Так же спокойно он относится к вещам куда более грустным. Описывая прекрасный обед, который он дал друзьям, в конце записи он отмечает, что финал приёма оказался омрачен ужасным происшествием: годовалая дочь его слуги выпала из окна на кухне и через два часа скончалась. Дузи очень огорчен... и едет к г-ну Левотову, где собралось блестящее общество, чтобы отвлечься. И больше об этом ни слова.

Можно привычно объяснить это пренебрежением европейца к туземцам, но ничего подобного! Несколькими месяцами раньше он пишет: «Вечером заглянул к г-ну Трибаудино и попал именно в тот момент, когда умирала их шестимесячная дочурка.

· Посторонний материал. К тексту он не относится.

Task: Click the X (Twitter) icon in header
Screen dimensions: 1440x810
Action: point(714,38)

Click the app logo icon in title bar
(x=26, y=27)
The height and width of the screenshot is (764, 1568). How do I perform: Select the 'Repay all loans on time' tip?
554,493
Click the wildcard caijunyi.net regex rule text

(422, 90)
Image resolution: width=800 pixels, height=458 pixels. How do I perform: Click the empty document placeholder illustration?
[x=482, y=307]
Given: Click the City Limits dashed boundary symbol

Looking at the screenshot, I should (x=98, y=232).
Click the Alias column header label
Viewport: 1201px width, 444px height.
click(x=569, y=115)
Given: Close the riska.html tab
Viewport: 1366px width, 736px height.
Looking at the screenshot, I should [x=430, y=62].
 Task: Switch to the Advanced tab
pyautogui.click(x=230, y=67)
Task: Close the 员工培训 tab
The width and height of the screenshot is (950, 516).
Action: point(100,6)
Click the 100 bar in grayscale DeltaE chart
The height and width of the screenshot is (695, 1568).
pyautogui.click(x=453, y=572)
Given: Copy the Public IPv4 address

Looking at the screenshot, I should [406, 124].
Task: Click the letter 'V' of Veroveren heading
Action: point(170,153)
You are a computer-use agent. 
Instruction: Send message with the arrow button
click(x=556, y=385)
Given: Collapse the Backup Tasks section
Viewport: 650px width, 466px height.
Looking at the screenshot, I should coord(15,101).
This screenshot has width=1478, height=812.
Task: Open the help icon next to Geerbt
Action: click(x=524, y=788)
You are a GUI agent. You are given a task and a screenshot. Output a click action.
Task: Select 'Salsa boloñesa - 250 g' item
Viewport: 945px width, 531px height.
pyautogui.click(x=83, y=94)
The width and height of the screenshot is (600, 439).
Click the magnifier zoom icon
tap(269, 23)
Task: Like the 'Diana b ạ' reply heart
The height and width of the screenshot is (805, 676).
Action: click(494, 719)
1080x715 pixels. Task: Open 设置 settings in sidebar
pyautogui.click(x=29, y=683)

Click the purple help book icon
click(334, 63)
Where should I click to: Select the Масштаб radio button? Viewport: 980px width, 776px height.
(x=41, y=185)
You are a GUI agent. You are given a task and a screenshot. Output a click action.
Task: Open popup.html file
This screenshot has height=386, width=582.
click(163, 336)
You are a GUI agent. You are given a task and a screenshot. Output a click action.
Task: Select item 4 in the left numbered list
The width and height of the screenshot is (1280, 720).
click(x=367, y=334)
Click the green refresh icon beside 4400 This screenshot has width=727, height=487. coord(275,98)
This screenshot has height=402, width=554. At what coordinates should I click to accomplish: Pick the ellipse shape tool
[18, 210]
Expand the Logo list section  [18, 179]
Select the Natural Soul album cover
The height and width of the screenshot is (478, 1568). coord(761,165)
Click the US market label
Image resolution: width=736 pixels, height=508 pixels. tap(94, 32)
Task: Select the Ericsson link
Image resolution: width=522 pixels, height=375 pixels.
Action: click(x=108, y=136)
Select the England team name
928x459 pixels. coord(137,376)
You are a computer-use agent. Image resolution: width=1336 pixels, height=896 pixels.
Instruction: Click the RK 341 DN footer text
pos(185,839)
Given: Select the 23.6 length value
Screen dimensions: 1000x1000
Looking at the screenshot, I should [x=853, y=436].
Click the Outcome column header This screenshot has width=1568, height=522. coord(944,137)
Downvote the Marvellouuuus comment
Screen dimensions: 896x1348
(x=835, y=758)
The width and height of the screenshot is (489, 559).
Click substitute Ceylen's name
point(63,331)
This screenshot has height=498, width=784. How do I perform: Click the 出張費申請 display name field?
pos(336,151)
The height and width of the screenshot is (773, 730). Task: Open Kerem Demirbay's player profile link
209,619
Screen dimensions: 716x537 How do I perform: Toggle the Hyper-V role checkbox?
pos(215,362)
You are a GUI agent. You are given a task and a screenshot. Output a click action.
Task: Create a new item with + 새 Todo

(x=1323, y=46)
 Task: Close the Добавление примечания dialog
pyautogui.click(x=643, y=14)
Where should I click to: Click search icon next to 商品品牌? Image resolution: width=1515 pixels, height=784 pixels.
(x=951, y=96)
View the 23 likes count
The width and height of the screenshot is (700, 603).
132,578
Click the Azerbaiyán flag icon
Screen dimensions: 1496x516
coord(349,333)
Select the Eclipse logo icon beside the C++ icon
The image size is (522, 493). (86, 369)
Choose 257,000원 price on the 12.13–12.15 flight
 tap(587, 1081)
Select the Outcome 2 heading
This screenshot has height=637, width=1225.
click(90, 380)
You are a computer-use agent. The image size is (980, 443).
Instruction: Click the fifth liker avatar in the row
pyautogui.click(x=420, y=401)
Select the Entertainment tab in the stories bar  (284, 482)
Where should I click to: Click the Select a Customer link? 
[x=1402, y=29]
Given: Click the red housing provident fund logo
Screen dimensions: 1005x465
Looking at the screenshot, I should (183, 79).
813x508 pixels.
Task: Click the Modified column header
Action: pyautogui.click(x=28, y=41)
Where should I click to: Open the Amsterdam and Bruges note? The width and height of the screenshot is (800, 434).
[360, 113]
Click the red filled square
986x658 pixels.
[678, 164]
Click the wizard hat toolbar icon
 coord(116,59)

Вечер провел дома, сильно переживая за своих друзей». И опять-таки: больше об этом ни слова. Мы даже не знаем - действительно ли умер ребенок или выжил. Это не бесчувственность, это просто жестокая правда жизни XIX века, мимоходом приоткрывающаяся нам между упоминаний о заказанных великими князьями за многие тысячи рублей портретах и описаниями увеселений и гуляний блистательного Петербурга, среди имен Тальони и Листа (который оставил итальянца, самого музицирующего с друзьями, вполне равнодушным).

3-12102015

Много особенностей николаевского Петербурга открывается нам благодаря добросовестности научного редактора, который не только восстановил русские имена и названия, записанные порой автором на слух самым фантастическим образом (вместо «Новая деревня» он пишет “Nova di Rebna”), но и «раскрыл» мимоходом упоминаемые им происшествия. В ночь на 24 августа 1840 года на Царскосельской железной дороге столкнулись два паровоза, что повлекло за собой человеческие жертвы. Дузи шокирован — он сам чуть не поехал этим поездом! - но еще не знает подробностей. Редактор «приходит ему на помощь» и объясняет, что машинист, англичанин Максвелл, напившись, позабыл остановиться у разъезда, чтобы пропустить встречный поезд. Интересно здесь не только то, что в николаевской России, которая ассоциируется у нас с казарменной дисциплиной, машинист позволяет себе такое неслыханное «нарушение режима», но и то, что все машинисты на первой в России железной дороге были, оказывается, англичанами! Это несколько корректирует известный имидж николаевской эпохи как опирающейся исключительно на православие, самодержавие и народность, - и позволяет лучше понять, почему все сколь-нибудь ответственные репрезентативные работы (например, подготовку шоу открытия Олимпиады) у нас и теперь выполняют иностранцы...

Дневник обрывается 31 декабря 1843 года: к этому времени Дузи выписал свою семью в Россию и, будучи уже академиком Российской академии художеств, начал брать уроки русского языка. Вероятно, Дузи перестал чувствовать себя иностранцем в краю диковин, которые нужно фиксировать. Но, в отличие от Росси или Монигетти, чьи потомки до сих пор живут в России, Дузи через 17 лет всё-таки вернулся на родину. Поэтому его дневник, уже послуживший основой для исторического детектива его прямого потомка, современной писательницы Франки Рицци «Балалаечник», возвращается в Петербург только сейчас.